Randol’s Restaurant is steeped in Cajun culture and known nationally and internationally as the place for Cajun food, live Cajun music, Cajun dancing and family fun. The present location is on land that has been held by the family for generations and is the former site of Long Plantation. Randol’s motto, “where the young and the old let the good times roll - laissez les bon temps rouler,” is what the restaurant is all about. The message is conveyed on Randol’s own Cajun music television show.


4T whole butter

½ each diced onion

½ each green bell pepper

1echa diced rib of celery

3T flour

1c chicken stock (or vegetable stock)

1pt heavy whipping cream

½ pt Fresh Louisiana oysters w/ juice

1t red pepper

¼ tsp each white pepper, dried basil, dried thyme

8 oz. chopped frozen spinach (drained)

½ oz. Pernod (licorice liquer)

tt kosher salt

Melt butter in a hot (4qt) saucepot and sweat onions, bell pepper and celery until translucent, careful not to brown.

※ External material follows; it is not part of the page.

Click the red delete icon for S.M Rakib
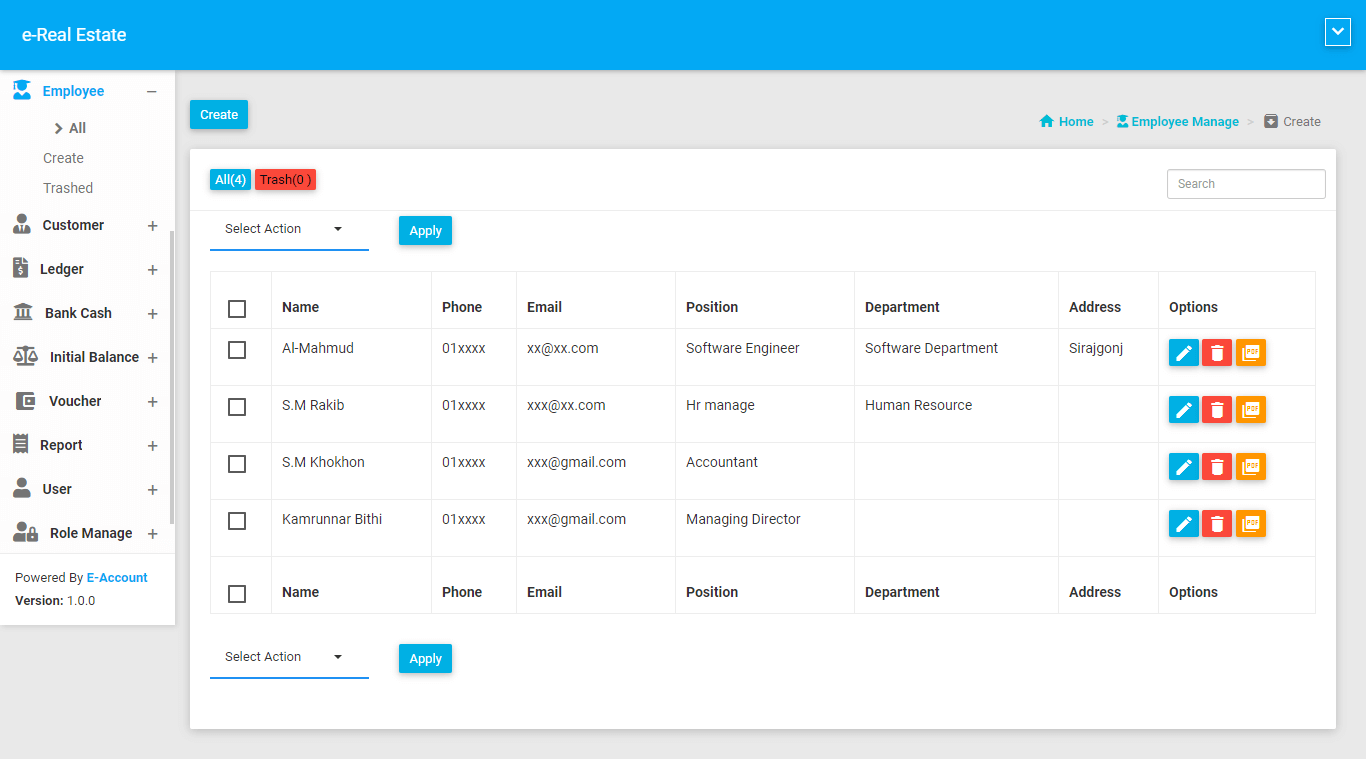The width and height of the screenshot is (1366, 759). pyautogui.click(x=1216, y=410)
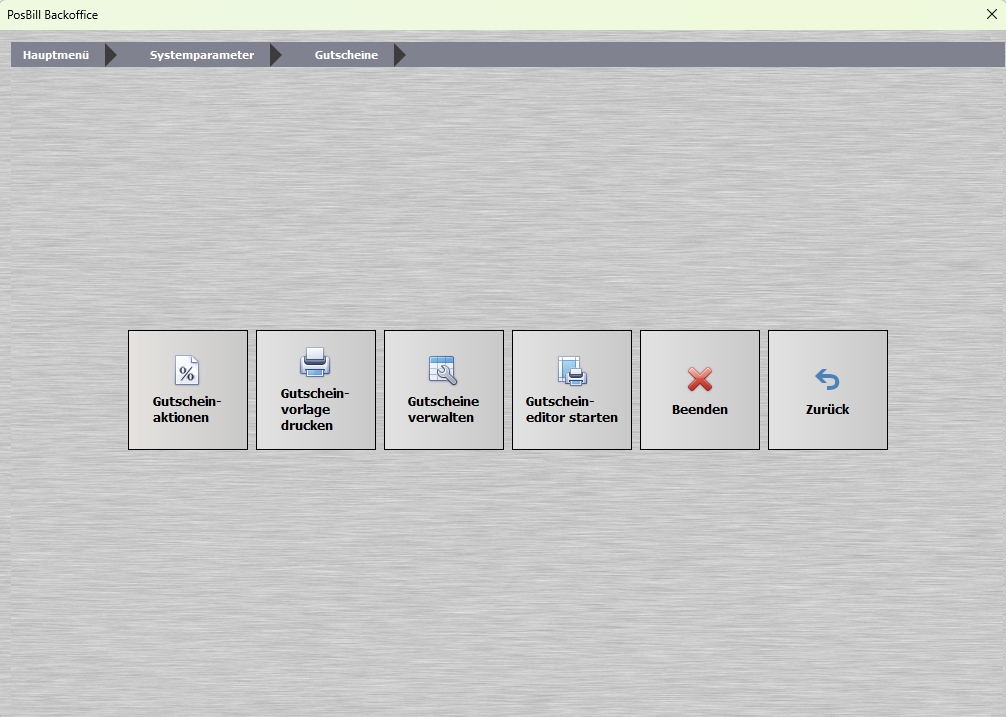Click the arrow after Systemparameter breadcrumb
Screen dimensions: 1006x717
[276, 55]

Dust with flour and cook until dissolved.

Add chicken stock, red pepper, white pepper, basil and thyme and reduce by 1/3.

Add heavy cream and chopped spinach and reduce by half.

Add oysters & juice and simmer for 5 minutes.

Finish with Pernod and season to taste with kosher salt.

Serve in a toasted bread bowl. Serves 4-6 people.